The Chairman, Nigerian Medical Association, Ekiti chapter, Dr. John Akinbote, who justified the strike action, lamented that those sacrificing for robust health care delivery in the country were being abandoned.
He said, “People should come out and speak for the doctors. Our strike action is to press home our demand for the payment of four months salaries being owed our members.
“We are all aware of the fuel scarcity and our children are in schools, we have to pay their school fees and also attend to other bills. People will live better if appropriate things are done.
“Morbidity and mortality have increased as a result of poor health condition of our people. The unpaid salaries are exacerbating the medical conditions of Nigerians and the government must do the needful.
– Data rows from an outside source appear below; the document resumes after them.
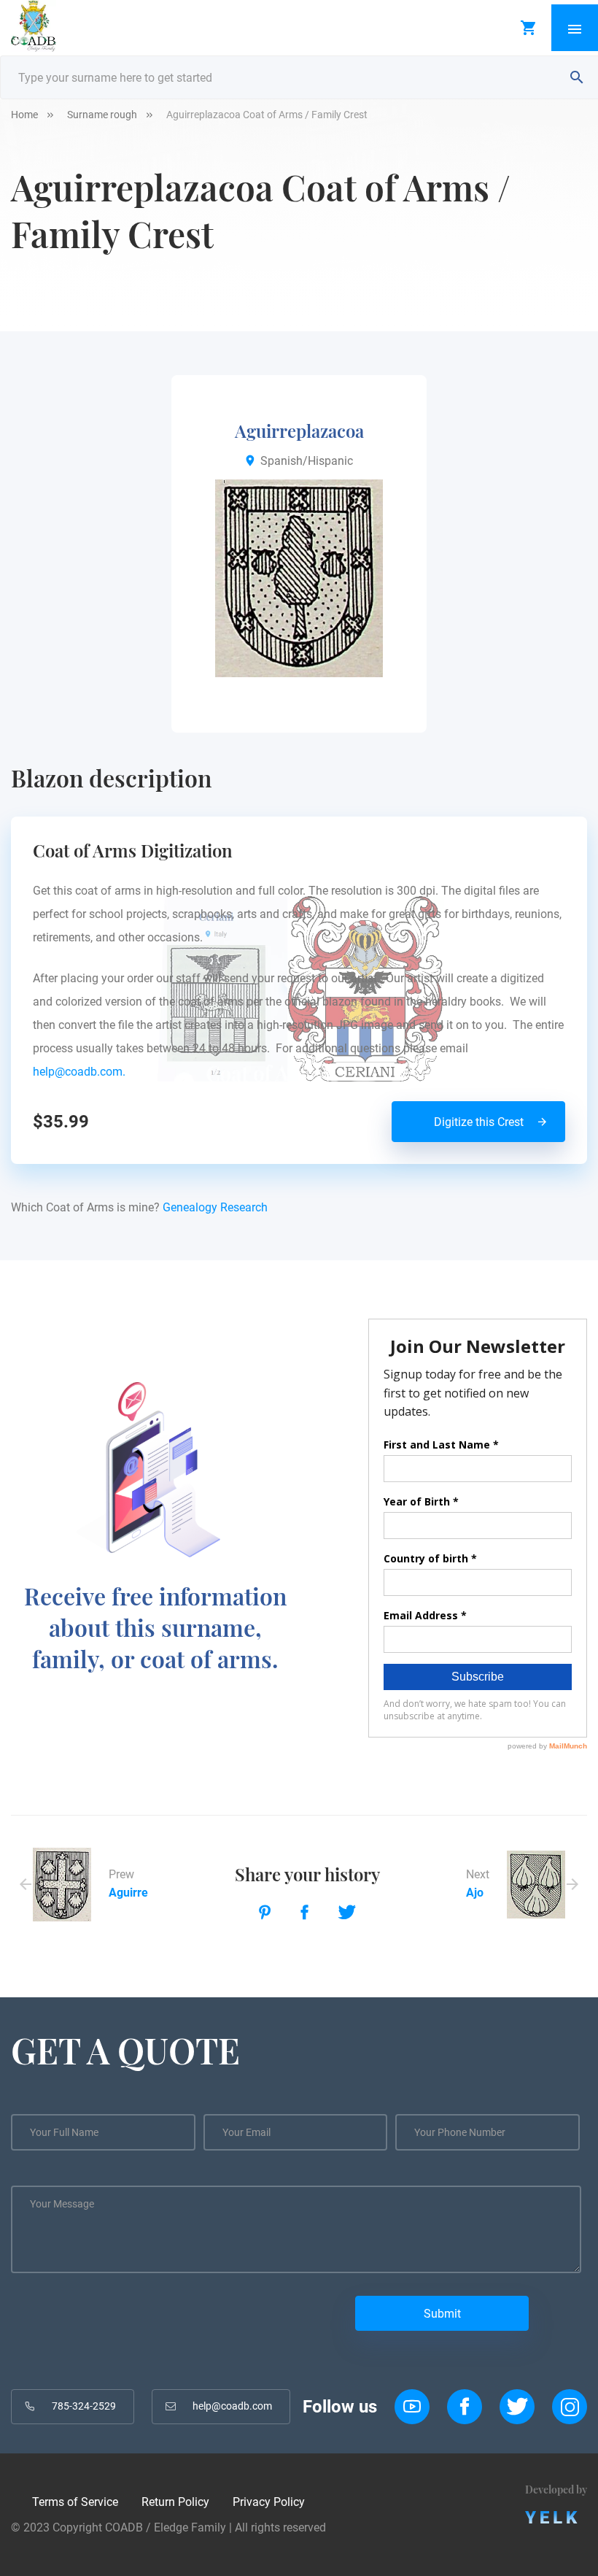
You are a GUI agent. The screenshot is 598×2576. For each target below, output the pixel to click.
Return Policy (175, 2502)
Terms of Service (75, 2502)
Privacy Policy (269, 2502)
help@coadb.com (232, 2406)
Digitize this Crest (479, 1122)
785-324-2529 (84, 2406)
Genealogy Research (215, 1207)
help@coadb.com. (82, 1072)
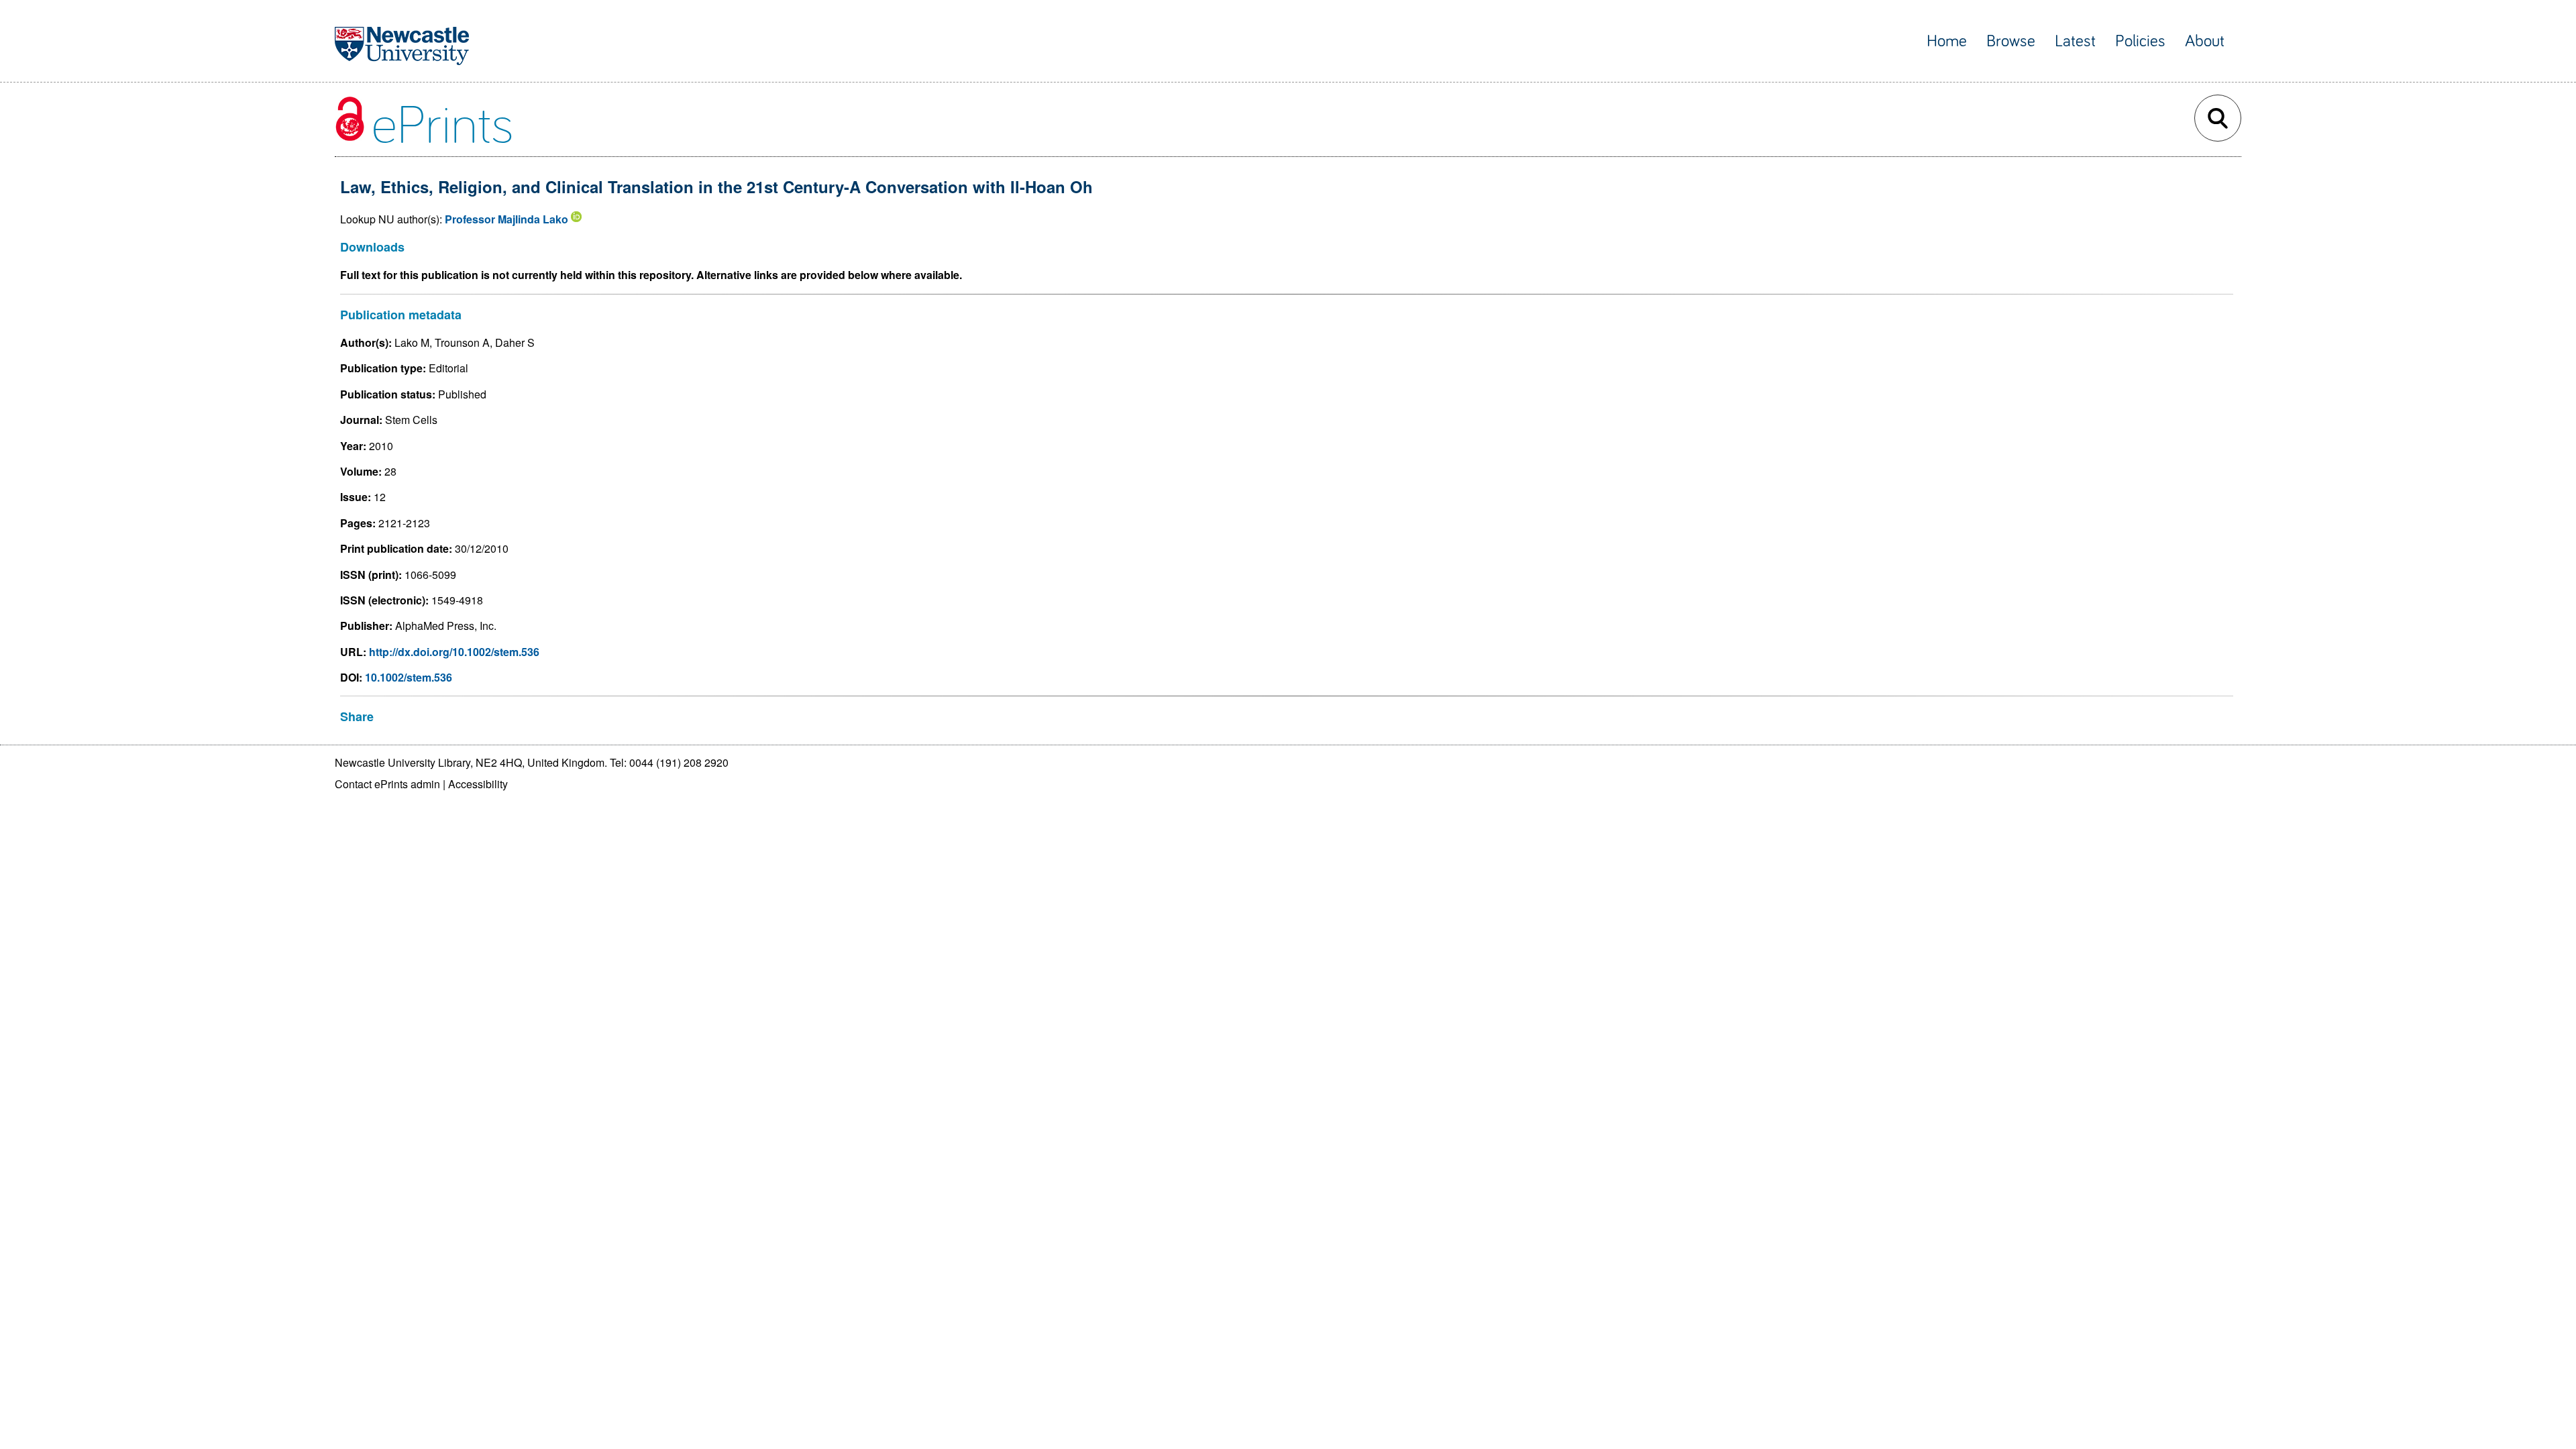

“If we refuse to go on strike, the government will just sleep over this matter. The fight is not about doctors alone, but for all workers. How do people get money to go to work when salaries are not paid? We are talking to ARD on how the salaries can be paid, so that they can return to work.”
Akinbote appealed to the state government to find “a balanced ground” to resolve the issue. He said doctors expected the government to do the needful so that the strike would not be prolonged “unnecessarily.”
Our correspondent gathered that relatives of patients in Ekiti State University Teaching Hospital, Ado Ekiti, had been requesting for referrals to Federal Government and private hospitals in the state.
A top member of the hospital’s management team, who reacted to the strike on condition of anonymity because he was not authorised to speak, said, “We are speaking to the striking doctors but it seems as if they are recalcitrant. They need to show understanding.
“We are optimistic that the meeting of Monday, April 18 will yield good result. Hopefully, by Monday or Tuesday, they should suspend the strike and return to work.”